Contrary to the popular belief that Bitcoin remains the go-to choice for illegal transactions, the TRM Labs report shows a noteworthy decrease in its dominance. In 2016, Bitcoin accounted for a staggering 97% of the total illicit crypto volume, but by 2022, this figure had plummeted to a mere 19%. This decline signifies a significant shift in criminal behavior, as alternative cryptocurrencies gain prominence in facilitating illicit activities.
The decline in Bitcoin’s dominance in illicit activity can be attributed to the emergence of a multi-chain reality in the cryptocurrency space. With the rise of various blockchain networks and cross-chain bridges, criminals have exploited vulnerabilities in these systems. Attacks on cross-chain bridges resulted in approximately USD 2 billion being stolen in 2022.
Criminals also engage in chain-hopping, using multiple blockchain networks to obscure the source and destination of illicit funds during money laundering activities.
While Bitcoin’s share has decreased, other cryptocurrencies have taken the lead in illicit activity. Ethereum and Binance Smart Chain were mentioned as dominating the field, with shares of 68% and 19%, respectively, for crypto hack volume in 2022.
TRM Labs identifies a diversification towards other blockchains, such as Ethereum, Tron, and Binance Smart Chain, as a key contributing factor. Criminals are exploiting the unique features of these blockchains, using them as platforms for money laundering and to obscure the flow of illicit funds. The emergence of tactics like “chain-hopping,” which involves moving crypto assets between different blockchains, further complicates efforts to track and detect criminal transactions.

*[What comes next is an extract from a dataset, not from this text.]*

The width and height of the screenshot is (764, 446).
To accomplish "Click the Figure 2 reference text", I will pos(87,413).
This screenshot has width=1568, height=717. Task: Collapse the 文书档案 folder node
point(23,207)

Esteban Castaño, co-founder and CEO of TRM Labs, highlights the importance of their mission to map illicit financial flows on-chain. He asserts that the shift away from Bitcoin towards other blockchains and tactics underscores the necessity of comprehensive measures to combat illicit activities in the crypto space.

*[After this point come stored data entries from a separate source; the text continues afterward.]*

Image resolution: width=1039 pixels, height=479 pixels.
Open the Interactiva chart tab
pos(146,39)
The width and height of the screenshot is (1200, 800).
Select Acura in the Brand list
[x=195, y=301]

While the TRM Labs report showcases the diminishing role of Bitcoin in illicit crypto activities, it is important to note that cryptocurrencies, including Bitcoin, can still be used for both legal and illegal purposes. However, attributing the majority of illicit activities to Bitcoin alone oversimplifies the complex dynamics at play. Criminals are adapting to the evolving crypto landscape and exploring different avenues to evade detection and launder illicit funds.
Efforts to combat crypto-related crimes should focus on a multi-pronged approach. This includes promoting education and awareness about responsible crypto usage, fostering cooperation between regulatory bodies and law enforcement agencies, and implementing robust monitoring and detection mechanisms across various blockchains.